To be fair, you can't really talk about these beach discoveries without mentioning the storm damage, and it is true to say that the North Sea has been unkind to Happisburgh. Successive lines of defences have, over the years, been battered into submission and cliffs nibbled away at an alarming rate. Again, destructive tides have scoured away more and more levels of beach sand, too, leaving deposits of the ancient and darkly mysterious Cromer Forest Bed exposed. And it was here that experts, working at low tide, found footprints, transient marks left as visual proof of the presence on these shores of ancient visitors in times distant, before the last Ice Age.
The current thinking is that they date to more than 850,000 BC, and possible as much as 950,000 years ago; but in any event, they are the oldest relics of human activity found in Britain.
There were five people in this particular group, possibly including children, and they had evidently ambled southwards across a floodplain or estuary (in what is now called Doggerland) formed by two rivers, one of which, thousands of years later, would become the Thames. It would seem that some of them occasionally wandered sideways, perhaps searching reedbeds or creeks for eggs or shellfish, but in any event most probably looking for food. A very human thing to do.
But who were they? Certainly not Homo Sapiens, and probably not Neanderthals. Heidelbergensis is a possibility, but the hot money at the moment is going on 'Pioneer Man,' otherwise Homo Antecessor, a species which may have been extinct in Europe by 600,000, being replaced by Heidelbergensis, and later, Neanderthalensis.
It is possible that only the discovery of a fossil skeletal bone or bones will clear up the matter, and one would like to think that it is only a matter of time before one is found. Six Palaeolithic sites have already been located in the Happisburgh coastal area, and these vast Cromer beds actually run from Weybourne to beyond Pakefield in Suffolk, so there is a very good chance something will turn up one day.

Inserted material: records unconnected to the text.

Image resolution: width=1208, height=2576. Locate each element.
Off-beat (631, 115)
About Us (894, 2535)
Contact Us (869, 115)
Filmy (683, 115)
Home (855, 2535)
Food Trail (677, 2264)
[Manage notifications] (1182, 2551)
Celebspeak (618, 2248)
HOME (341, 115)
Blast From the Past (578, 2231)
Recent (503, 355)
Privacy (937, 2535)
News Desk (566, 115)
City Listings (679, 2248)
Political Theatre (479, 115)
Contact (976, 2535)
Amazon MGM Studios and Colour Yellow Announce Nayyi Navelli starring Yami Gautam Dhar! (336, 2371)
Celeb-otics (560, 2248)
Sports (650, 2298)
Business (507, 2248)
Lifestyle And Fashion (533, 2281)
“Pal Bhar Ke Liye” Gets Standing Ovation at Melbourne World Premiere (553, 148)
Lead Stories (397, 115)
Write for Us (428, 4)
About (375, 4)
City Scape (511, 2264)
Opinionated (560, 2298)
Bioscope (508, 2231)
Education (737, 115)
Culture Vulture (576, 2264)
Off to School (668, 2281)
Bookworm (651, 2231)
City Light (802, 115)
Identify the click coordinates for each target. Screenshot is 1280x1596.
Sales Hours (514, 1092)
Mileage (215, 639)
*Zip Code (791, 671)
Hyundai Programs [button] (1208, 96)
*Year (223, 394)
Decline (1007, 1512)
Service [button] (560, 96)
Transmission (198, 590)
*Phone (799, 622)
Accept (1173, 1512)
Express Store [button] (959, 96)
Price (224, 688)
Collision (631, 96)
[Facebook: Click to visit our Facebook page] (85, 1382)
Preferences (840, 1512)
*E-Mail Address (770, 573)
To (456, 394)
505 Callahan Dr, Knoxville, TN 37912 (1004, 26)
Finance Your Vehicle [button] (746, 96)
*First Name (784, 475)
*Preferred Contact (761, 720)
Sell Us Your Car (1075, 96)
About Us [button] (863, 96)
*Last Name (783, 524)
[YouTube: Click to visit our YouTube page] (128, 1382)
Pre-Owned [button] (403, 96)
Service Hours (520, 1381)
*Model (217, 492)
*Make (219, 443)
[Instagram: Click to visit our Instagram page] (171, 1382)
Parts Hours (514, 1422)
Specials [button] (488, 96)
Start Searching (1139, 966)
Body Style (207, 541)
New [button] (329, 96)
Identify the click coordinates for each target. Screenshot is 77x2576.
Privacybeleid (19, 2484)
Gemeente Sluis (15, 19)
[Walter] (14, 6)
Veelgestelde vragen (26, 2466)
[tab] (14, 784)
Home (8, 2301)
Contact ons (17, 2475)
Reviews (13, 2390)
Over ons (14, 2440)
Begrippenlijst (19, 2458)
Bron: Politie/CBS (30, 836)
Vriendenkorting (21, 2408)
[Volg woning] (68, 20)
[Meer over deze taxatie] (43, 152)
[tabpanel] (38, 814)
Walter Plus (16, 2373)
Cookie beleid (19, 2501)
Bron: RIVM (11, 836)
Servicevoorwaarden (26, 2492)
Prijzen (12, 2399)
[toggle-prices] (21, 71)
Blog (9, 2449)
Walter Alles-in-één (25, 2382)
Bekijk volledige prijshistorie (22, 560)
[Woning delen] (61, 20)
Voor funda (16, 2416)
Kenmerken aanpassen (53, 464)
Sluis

But whoever they were, these people were able to come here because of environmental conditions were right at the time and because Doggerland was teeming with game and fish. But in generational terms they were not able to stay long because very slowly temperatures were beginning to drop again. Visits such as this thus became just one more doomed and episodic attempt to populate this land. Indeed, there have been at least ten of these episodes and at least ten waves of human occupation, potentially by four different species. We are in the tenth occupation phase right now.
However, the devastating retribution of the sea is one thing, and the question of whether, in centuries to come, even Happisburgh itself will actually survive, another. What seems more certain, because it has already happened, is that because of those five distant, unknown people, and because of some of the things they and others left behind, Happisburgh is already written into the history books.